Every line from the start of the records through the line with "The width and" is to be written out exactly; pictures are not.

Records supplied Block Start

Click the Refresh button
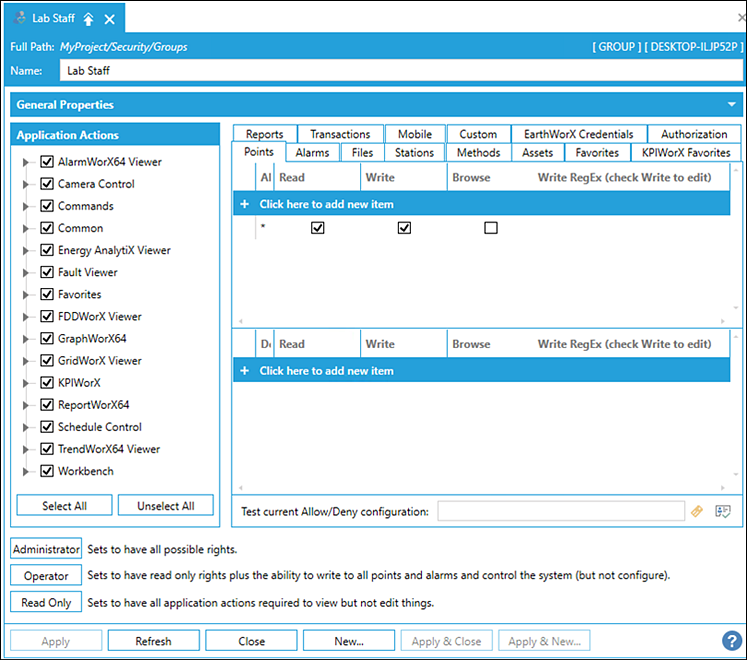Image resolution: width=747 pixels, height=660 pixels. click(x=153, y=641)
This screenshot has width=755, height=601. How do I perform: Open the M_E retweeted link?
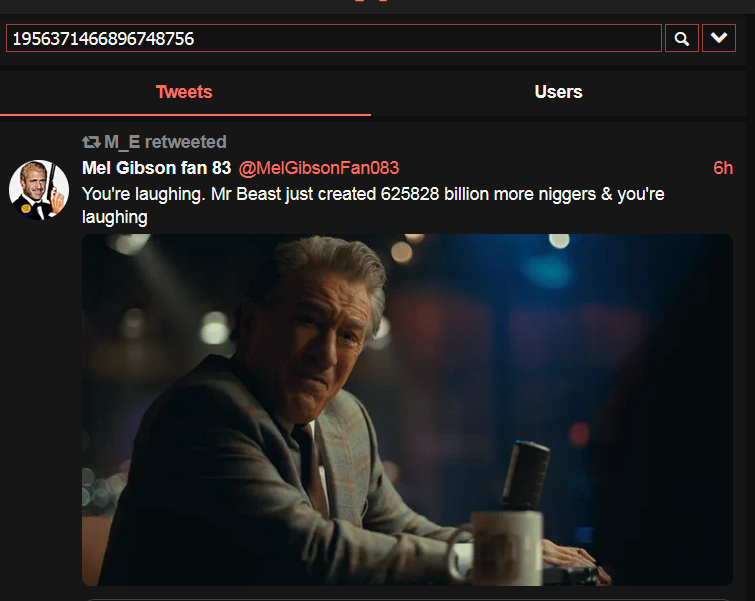165,142
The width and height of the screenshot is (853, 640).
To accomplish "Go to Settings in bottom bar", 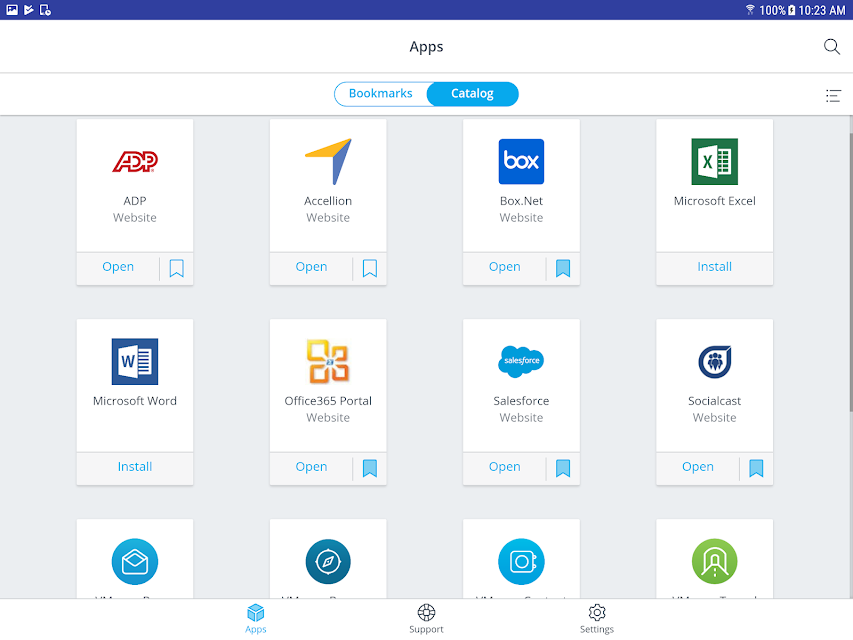I will tap(597, 619).
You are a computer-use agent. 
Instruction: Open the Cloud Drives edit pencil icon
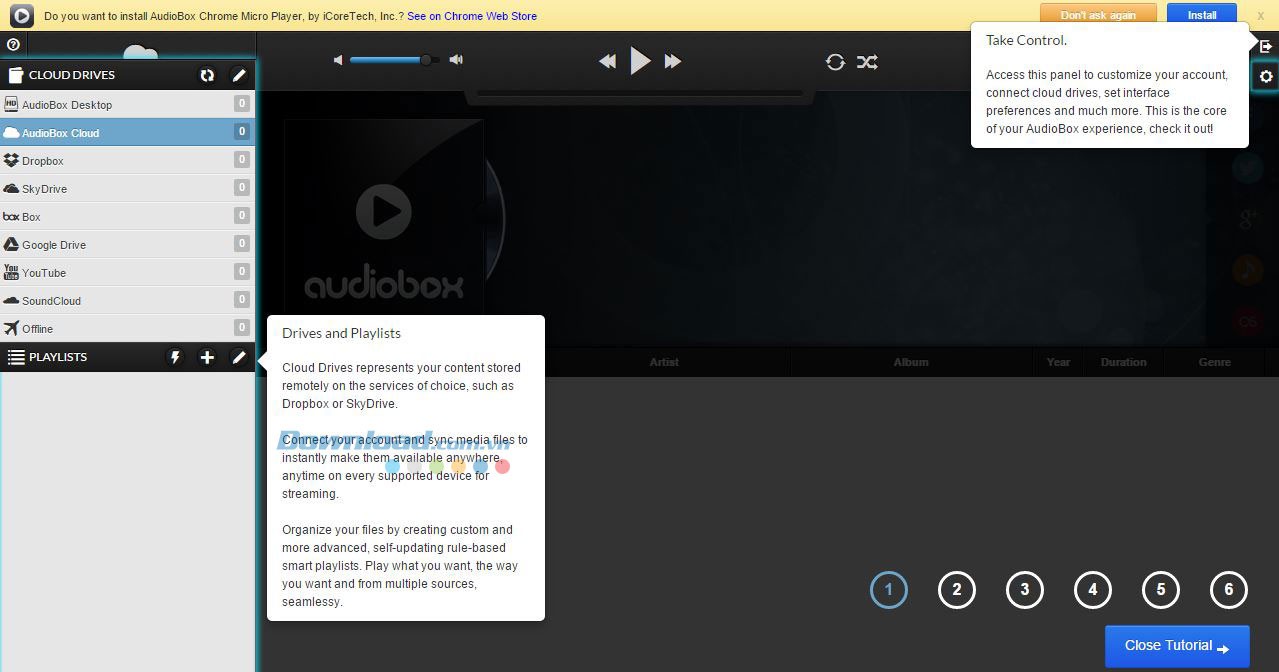pos(239,75)
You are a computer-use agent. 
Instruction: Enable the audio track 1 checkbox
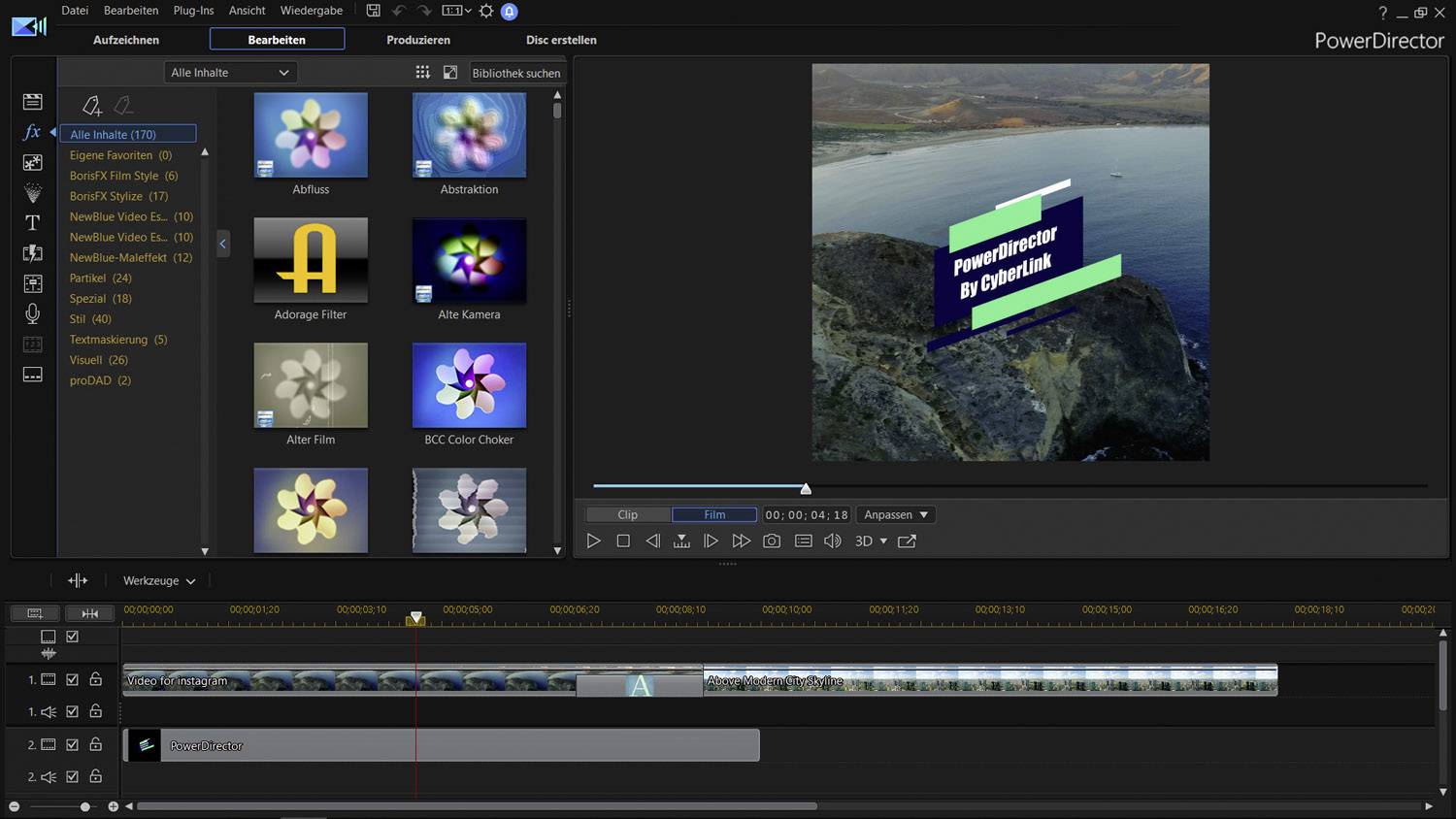72,711
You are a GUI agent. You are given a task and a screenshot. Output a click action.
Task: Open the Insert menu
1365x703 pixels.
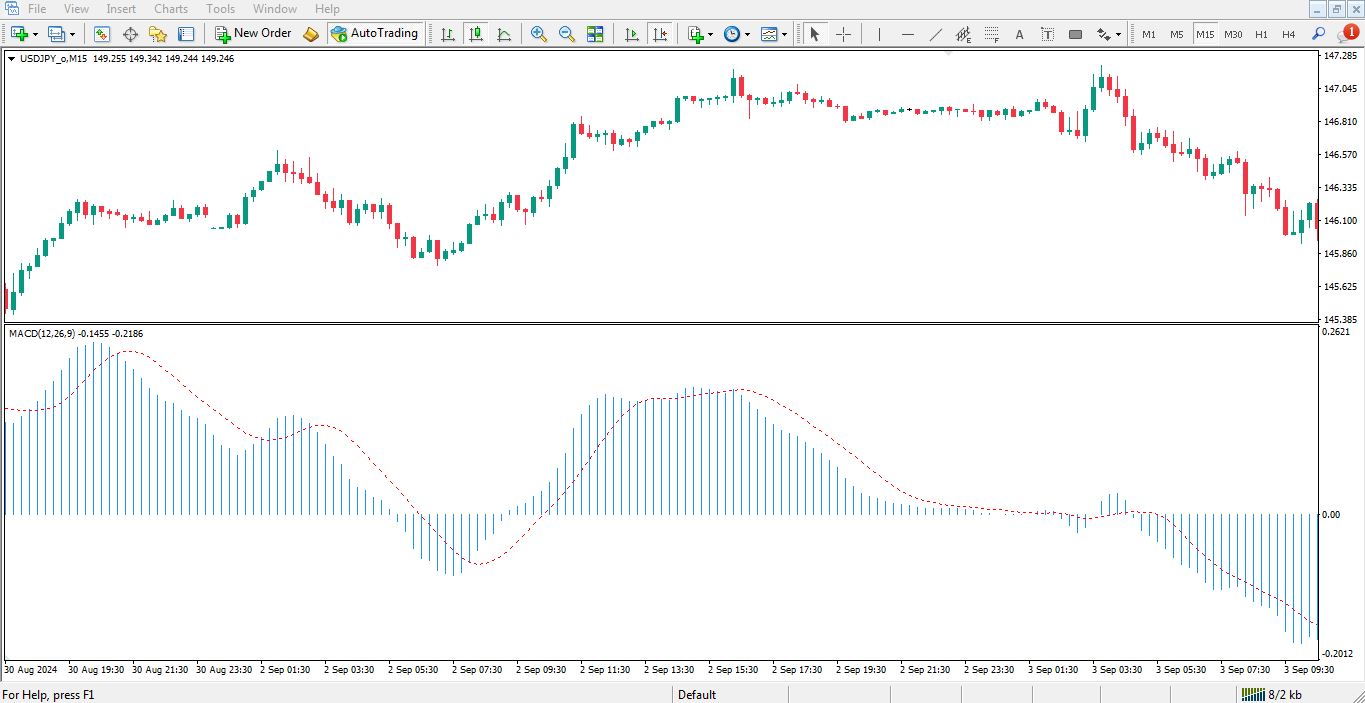click(x=121, y=9)
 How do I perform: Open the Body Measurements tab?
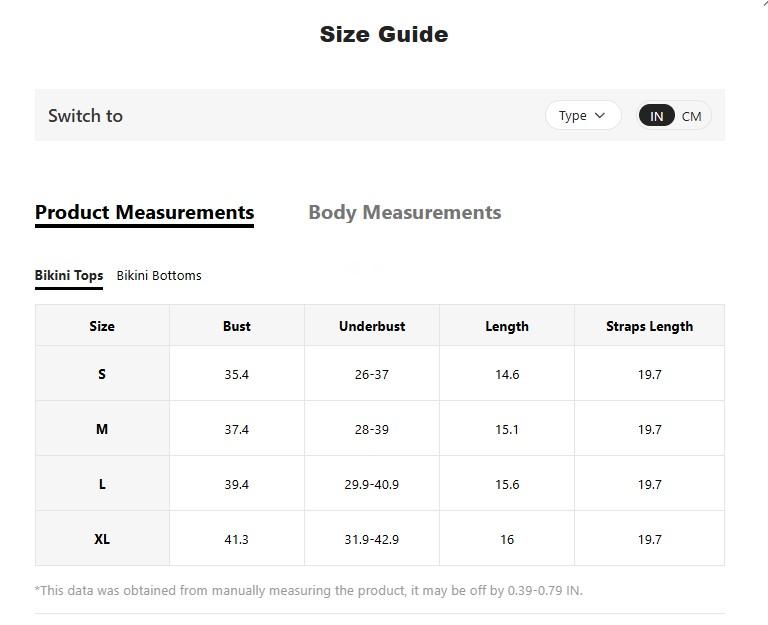[404, 212]
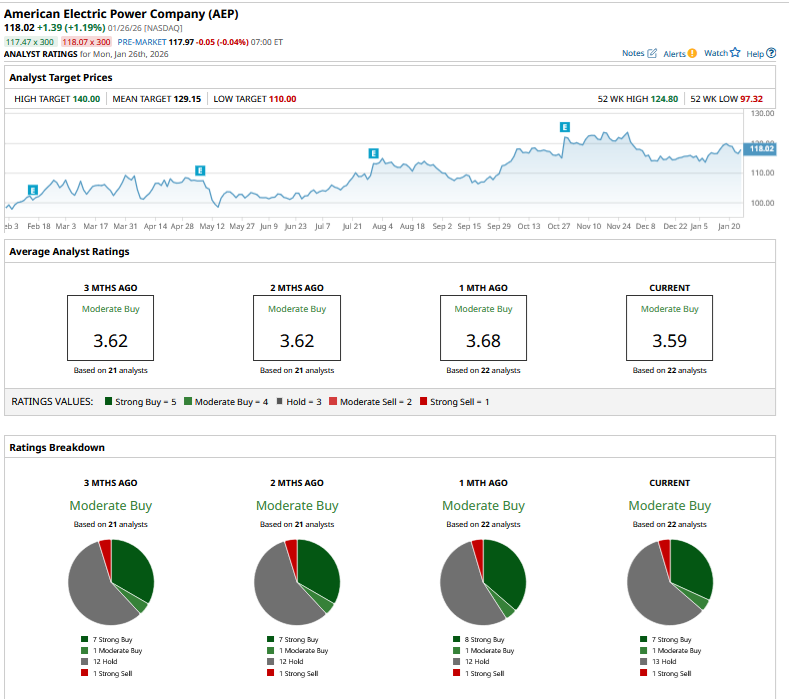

Records supplied Block End

## Solution to this problem:
Click the Refresh button
Image resolution: width=747 pixels, height=660 pixels. click(x=153, y=641)
This screenshot has width=755, height=601. How do I perform: Open the M_E retweeted link?
165,142
The width and height of the screenshot is (853, 640).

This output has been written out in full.